Fixes to #8691 by jhjourdan · Pull Request #9027 · ocaml/ocaml

jhjourdan · 2019-10-09T11:28:51Z

Thanks to @gadmm, we found a bug in #8691 (cf #8691 (comment)): async callbacks were not checked systematically in caml_alloc_small_dispatch, despite our desire.

Fixing this will be especially important once #8805 will be merged, since caml_alloc_small_dispatch will be the only entry point for handling async callbacks in native mode. Without this PR patch but with #8805, signal handling in native mode will be delayed until the next minor collection.

In addition, this PR fixes two other less important issues in #8691:

it gets rid of caml_memprof_to_do and caml_final_to_do, which was used in old versions of the PR Guarantee that allocation functions do no trigger callbacks when called from C #8691,
it makes the async callback mechanism use young_limit both in native and bytecode modes. This makes it more uniform, and since we are checking for async callbacks in caml_alloc_small_dispatch, there is no reason not to set young_limit when there is one pending.

jhjourdan · 2019-10-09T11:29:07Z

Cc @gadmm, @stedolan.

gadmm

Looks good to me. Using young_limit uniformly is nice, masking will rely on that. A small question again about memprof_track_young below.

You mention caml_final_to_do but I didn't see it appear in the patches.

This PR is needed for #8805 but technically not for 4.10 given that the current behaviour, although it is not the one desired, is not problematic. However, if we want to avoid delaying #8993, I would need to know if the current PR is going to be merged very very soon because I'll need to rebase on it. (Same remark for the reversion in semantics of check_urgent_gc which is due for 4.10 in all cases and that I'll need to do separately if #8993 was to be delayed.)

runtime/minor_gc.c

jhjourdan · 2019-10-09T13:21:45Z

You mention caml_final_to_do but I didn't see it appear in the patches.

Ah right.
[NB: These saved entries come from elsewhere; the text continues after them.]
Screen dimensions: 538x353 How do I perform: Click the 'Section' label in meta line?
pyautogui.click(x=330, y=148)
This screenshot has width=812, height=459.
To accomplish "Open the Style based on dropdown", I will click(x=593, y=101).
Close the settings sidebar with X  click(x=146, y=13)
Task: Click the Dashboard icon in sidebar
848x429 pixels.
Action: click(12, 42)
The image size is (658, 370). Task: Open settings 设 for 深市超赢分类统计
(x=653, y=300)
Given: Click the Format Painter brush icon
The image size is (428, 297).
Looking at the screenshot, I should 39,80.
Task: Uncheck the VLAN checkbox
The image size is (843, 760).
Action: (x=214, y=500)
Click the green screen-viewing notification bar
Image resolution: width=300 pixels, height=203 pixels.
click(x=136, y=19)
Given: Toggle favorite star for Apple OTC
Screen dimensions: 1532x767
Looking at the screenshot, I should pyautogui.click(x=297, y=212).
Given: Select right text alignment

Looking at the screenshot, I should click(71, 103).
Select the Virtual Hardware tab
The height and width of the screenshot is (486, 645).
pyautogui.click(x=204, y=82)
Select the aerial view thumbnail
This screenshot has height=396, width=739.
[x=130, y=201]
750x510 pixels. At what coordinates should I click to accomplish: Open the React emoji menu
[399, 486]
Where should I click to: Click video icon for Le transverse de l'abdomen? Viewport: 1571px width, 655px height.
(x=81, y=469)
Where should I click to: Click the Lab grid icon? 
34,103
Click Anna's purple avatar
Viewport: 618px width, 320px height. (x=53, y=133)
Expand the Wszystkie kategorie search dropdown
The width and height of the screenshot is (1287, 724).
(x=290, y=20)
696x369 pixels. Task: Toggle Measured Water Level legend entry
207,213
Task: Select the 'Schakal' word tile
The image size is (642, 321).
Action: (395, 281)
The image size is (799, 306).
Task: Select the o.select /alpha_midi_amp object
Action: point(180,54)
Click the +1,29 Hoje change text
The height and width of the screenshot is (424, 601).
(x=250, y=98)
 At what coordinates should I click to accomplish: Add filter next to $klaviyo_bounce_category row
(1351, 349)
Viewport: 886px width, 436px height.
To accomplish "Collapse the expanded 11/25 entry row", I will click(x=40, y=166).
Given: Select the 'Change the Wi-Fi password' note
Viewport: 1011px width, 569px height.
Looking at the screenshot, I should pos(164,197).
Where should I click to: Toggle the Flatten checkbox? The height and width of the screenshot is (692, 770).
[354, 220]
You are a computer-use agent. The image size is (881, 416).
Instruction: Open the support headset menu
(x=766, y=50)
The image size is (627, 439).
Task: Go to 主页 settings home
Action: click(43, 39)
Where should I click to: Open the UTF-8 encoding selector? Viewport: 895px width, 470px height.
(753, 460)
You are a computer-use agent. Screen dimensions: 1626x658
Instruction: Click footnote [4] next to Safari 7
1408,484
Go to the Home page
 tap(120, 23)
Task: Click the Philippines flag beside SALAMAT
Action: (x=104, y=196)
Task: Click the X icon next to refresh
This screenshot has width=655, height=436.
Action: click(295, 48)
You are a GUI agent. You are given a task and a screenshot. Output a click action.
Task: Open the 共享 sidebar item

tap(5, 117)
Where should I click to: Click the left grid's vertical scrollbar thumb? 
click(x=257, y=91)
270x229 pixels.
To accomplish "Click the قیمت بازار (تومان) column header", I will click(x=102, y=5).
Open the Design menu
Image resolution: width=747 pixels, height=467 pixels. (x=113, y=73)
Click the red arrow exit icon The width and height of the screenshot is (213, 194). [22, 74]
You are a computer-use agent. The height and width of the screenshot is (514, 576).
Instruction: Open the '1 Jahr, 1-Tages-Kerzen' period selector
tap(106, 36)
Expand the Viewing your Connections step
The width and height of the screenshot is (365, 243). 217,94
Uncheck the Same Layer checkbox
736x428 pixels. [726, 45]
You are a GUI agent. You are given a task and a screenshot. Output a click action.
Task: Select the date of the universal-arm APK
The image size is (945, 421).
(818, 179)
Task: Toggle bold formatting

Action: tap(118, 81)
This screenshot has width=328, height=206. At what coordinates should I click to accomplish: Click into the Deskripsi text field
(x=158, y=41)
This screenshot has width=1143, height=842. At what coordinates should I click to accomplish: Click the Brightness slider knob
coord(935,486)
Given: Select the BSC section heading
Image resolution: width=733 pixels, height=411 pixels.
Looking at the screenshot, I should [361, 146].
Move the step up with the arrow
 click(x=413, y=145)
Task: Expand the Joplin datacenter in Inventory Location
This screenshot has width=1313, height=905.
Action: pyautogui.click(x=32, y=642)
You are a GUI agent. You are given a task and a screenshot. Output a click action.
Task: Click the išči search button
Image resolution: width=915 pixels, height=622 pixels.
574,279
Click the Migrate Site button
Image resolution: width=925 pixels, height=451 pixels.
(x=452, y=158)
I forgot to push that.

gadmm · 2019-10-09T13:24:14Z

You mention caml_final_to_do but I didn't see it appear in the patches.

Ah right. I forgot to push that.

look good to me

gadmm · 2019-10-09T14:44:12Z

A behaviour I noticed before but which is repeated with this patch: in long-running allocating C functions, since allocations do not reset caml_something_to_do, if a signal arrives or a finaliser is pending, then all subsequent small allocations are made slow because they will all poll and then decide to not do anything (until the callbacks are finally executed). Is this tradeoff accepted?

My implementation of masking tries hard to avoid that so maybe we can fix this in the future with masking.

stedolan · 2019-10-09T15:13:49Z

This patch looks good to me. Well spotted/fixed!

It worries me that there is no automated testing of this. I don't think this should be too hard to write a test case for: do something which causes a callback to become pending, and then allocate and assert that the callback runs before the next GC cycle. There's an example of such a test in testsuite/tests/c-api/alloc_async.

A behaviour I noticed before but which is repeated with this patch: in long-running allocating C functions, since allocations do not reset caml_something_to_do, if a signal arrives or a finaliser is pending, then all subsequent small allocations are made slow because they will all poll and then decide to not do anything (until the callbacks are finally executed). Is this tradeoff accepted?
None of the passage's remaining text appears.